**DESCRIPTION OF THE TASK**
From the listing below, pull out all lines with "annotation" in them.

**RECORDS PROVIDED**
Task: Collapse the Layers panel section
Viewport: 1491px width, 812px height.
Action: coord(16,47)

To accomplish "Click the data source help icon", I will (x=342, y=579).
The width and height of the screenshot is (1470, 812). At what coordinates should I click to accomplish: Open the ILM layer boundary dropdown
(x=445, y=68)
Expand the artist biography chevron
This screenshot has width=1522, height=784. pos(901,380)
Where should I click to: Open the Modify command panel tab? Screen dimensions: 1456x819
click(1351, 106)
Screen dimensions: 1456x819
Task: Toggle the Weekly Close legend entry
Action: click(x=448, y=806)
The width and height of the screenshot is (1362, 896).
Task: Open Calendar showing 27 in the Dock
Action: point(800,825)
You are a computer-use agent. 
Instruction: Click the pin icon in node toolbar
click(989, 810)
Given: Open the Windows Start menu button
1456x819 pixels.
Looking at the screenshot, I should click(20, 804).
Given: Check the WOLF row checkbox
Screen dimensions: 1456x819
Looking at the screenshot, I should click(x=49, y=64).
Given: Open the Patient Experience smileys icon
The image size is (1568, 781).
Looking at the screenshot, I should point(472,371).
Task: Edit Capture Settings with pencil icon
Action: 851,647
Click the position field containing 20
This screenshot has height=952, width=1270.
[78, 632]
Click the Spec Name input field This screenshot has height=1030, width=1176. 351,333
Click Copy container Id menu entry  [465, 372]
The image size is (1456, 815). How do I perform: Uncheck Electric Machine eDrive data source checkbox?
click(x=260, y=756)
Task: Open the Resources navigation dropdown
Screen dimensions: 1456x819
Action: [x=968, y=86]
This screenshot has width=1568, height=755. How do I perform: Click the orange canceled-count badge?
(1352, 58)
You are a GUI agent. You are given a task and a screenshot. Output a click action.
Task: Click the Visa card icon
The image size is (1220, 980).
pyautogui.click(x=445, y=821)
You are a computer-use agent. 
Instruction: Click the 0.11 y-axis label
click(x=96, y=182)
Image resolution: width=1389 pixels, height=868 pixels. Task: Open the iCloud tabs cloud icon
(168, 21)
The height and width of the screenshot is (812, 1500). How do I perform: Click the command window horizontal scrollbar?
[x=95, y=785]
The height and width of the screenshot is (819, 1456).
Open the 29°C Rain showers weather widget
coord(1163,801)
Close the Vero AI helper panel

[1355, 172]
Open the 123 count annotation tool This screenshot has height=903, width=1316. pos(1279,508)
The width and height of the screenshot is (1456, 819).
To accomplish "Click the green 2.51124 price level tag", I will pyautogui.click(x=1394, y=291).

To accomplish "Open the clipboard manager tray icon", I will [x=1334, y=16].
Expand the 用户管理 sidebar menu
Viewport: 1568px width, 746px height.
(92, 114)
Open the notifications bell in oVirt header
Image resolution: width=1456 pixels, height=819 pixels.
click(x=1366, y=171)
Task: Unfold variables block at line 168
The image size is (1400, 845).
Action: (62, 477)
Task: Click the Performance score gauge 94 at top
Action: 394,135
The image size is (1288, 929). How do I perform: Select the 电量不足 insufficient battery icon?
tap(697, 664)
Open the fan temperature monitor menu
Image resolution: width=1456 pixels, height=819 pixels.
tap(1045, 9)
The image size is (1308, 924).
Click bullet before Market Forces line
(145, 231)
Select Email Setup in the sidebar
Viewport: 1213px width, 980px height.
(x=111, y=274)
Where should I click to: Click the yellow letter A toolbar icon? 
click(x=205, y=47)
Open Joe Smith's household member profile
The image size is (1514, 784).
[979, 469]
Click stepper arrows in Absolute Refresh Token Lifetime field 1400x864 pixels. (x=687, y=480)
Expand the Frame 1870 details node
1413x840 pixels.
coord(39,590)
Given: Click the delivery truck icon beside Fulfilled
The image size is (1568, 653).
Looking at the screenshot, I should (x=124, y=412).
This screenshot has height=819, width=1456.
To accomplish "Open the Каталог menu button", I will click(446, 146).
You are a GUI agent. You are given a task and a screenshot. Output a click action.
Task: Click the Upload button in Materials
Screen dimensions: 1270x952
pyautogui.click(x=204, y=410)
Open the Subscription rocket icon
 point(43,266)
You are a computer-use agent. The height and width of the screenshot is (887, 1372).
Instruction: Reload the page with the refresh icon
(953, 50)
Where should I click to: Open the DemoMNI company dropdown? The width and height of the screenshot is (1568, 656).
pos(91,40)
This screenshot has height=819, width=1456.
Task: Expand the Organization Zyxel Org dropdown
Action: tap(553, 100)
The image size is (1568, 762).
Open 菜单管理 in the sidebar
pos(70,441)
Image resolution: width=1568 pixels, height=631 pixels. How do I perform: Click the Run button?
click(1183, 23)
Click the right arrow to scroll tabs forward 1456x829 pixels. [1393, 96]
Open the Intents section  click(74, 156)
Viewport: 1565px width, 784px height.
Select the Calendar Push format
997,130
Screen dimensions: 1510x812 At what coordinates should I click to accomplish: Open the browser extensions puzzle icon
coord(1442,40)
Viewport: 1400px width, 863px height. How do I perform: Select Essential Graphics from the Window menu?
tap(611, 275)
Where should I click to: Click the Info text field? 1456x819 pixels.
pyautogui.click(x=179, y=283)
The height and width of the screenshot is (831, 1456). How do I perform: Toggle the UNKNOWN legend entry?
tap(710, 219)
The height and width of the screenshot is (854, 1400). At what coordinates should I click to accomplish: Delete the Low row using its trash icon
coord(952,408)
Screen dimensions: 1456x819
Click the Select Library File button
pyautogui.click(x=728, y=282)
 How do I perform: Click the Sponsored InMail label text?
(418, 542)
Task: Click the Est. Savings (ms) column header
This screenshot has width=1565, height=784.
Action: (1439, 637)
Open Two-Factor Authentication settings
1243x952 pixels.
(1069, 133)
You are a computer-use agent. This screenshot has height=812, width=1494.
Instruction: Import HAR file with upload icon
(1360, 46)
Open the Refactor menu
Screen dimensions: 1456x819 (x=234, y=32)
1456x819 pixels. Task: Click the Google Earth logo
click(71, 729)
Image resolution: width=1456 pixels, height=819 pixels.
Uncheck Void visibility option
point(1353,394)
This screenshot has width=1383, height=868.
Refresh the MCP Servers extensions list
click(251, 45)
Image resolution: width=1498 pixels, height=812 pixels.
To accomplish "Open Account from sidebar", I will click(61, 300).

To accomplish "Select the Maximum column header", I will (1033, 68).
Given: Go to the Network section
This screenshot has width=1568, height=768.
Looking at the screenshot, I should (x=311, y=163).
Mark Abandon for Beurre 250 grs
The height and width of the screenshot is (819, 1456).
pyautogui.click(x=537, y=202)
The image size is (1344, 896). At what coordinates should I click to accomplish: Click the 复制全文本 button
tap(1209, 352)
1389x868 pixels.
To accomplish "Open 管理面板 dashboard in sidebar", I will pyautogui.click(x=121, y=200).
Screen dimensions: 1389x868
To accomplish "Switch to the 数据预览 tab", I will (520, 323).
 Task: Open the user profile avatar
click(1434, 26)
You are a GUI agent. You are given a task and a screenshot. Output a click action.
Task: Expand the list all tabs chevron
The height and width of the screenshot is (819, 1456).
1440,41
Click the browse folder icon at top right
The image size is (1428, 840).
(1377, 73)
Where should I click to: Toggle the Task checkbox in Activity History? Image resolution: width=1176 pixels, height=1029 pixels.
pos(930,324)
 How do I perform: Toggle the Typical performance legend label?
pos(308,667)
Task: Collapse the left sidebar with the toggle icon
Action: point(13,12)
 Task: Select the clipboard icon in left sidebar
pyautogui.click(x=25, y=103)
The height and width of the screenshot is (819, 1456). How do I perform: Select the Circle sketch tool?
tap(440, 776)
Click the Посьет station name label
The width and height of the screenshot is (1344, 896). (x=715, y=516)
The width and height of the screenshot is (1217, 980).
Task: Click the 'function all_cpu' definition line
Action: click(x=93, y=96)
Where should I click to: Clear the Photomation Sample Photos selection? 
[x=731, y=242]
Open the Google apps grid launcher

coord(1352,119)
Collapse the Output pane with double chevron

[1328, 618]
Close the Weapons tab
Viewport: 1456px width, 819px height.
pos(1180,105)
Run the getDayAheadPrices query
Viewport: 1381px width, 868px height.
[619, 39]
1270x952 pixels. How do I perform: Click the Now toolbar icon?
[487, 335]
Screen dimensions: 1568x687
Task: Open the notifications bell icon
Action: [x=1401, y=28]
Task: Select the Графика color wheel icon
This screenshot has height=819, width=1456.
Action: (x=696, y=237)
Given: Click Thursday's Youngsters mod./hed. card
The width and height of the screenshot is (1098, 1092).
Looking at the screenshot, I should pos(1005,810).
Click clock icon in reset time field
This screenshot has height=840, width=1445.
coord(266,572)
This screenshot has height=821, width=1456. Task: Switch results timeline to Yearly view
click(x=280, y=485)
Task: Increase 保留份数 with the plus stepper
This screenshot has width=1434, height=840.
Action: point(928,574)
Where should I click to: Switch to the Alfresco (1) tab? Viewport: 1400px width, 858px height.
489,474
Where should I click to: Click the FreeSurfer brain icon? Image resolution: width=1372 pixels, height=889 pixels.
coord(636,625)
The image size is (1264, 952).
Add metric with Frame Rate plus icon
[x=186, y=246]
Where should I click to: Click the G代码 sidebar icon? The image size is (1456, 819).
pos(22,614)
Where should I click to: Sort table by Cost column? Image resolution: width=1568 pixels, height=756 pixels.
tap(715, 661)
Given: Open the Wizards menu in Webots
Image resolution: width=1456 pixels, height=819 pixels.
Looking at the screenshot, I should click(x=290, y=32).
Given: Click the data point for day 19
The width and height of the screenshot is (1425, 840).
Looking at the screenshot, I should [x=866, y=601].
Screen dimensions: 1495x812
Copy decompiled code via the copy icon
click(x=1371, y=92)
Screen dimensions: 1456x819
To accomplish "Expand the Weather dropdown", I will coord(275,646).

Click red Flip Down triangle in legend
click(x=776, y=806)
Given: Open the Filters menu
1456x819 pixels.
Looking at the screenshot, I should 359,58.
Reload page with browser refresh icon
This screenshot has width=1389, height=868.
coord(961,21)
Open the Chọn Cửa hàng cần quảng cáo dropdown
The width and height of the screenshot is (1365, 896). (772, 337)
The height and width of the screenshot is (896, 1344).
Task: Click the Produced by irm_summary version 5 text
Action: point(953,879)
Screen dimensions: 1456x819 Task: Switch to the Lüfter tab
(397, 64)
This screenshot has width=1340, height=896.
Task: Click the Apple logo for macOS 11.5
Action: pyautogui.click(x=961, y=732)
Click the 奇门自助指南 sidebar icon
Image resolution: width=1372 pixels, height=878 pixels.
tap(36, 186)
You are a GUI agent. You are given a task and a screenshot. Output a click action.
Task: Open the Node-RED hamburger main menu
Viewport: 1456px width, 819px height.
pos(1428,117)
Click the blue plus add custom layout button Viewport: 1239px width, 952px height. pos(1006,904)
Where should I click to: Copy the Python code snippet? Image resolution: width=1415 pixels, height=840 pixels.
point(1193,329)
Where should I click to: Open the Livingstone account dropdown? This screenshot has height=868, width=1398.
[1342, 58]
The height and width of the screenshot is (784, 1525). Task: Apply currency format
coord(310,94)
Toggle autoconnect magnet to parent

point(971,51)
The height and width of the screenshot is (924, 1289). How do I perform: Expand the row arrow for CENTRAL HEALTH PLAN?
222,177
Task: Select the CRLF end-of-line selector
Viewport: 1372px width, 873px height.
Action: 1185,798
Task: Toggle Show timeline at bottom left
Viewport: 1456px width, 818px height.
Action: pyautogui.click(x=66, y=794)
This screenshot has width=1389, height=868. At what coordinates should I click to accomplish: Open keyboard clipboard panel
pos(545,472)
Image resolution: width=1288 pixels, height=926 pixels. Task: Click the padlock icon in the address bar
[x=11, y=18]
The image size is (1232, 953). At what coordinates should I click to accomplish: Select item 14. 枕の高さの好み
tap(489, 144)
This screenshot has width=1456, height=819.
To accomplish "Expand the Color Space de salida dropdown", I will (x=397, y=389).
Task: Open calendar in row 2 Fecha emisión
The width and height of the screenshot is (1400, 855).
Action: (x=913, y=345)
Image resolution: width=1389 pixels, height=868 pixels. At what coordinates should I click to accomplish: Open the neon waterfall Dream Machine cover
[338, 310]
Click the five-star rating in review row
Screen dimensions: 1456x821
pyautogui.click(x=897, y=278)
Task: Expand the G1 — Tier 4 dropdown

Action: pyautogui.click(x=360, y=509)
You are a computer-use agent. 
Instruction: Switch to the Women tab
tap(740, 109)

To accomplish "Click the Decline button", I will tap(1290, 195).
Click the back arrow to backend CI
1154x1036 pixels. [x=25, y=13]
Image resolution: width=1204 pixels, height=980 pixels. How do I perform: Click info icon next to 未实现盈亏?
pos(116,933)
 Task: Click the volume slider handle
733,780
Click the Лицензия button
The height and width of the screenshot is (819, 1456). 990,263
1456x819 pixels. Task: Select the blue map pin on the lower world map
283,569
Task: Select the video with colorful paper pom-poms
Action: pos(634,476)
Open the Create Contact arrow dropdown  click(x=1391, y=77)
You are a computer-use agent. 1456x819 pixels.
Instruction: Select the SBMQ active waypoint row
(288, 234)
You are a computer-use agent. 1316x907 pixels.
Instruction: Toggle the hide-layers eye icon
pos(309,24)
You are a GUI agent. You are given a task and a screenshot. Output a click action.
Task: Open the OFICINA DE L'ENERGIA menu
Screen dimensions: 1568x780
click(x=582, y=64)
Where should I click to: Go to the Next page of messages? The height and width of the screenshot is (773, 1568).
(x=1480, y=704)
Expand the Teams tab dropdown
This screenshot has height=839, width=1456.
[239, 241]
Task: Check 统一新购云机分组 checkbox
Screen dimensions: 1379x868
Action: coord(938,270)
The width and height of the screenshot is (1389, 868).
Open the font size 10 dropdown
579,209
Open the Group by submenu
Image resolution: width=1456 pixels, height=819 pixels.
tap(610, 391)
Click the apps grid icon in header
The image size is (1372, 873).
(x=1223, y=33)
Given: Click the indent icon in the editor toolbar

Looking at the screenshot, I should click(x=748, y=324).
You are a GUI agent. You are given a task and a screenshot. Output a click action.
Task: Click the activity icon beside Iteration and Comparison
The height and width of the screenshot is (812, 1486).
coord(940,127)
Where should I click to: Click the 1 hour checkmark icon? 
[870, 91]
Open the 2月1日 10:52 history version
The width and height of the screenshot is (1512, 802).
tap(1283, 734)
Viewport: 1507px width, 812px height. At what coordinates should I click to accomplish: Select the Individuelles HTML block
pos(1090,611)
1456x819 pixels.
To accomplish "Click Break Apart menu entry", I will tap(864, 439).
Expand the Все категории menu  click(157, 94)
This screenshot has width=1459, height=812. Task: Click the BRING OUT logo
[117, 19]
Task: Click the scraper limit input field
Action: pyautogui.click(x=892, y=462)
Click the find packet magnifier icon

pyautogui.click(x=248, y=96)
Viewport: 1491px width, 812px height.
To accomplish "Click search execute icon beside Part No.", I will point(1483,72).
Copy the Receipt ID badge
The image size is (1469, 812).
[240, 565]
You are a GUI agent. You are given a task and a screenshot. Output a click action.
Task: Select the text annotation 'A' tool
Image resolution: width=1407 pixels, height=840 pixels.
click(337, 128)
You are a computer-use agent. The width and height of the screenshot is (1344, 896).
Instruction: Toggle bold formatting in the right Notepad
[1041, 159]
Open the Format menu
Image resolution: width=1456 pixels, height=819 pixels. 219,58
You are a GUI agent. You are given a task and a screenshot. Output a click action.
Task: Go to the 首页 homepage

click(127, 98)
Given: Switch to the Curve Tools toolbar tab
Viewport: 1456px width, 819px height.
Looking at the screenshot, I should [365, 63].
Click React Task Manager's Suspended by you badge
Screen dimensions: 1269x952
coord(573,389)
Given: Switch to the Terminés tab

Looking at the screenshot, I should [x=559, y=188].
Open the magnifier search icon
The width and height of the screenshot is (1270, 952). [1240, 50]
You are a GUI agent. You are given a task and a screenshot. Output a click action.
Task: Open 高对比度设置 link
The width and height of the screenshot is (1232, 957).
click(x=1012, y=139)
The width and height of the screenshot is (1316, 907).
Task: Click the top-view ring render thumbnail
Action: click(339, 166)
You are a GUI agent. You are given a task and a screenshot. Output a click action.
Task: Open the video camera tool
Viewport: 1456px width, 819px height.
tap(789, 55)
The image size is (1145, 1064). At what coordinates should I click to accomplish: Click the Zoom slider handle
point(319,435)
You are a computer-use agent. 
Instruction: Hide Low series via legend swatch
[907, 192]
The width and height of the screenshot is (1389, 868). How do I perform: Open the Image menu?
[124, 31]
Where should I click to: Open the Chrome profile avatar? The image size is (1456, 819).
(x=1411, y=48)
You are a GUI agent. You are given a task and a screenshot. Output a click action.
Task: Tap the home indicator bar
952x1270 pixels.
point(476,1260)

**ANSWER TO THE EXERCISE**
Open the 123 count annotation tool This screenshot has height=903, width=1316. pos(1279,508)
Task: Select the text annotation 'A' tool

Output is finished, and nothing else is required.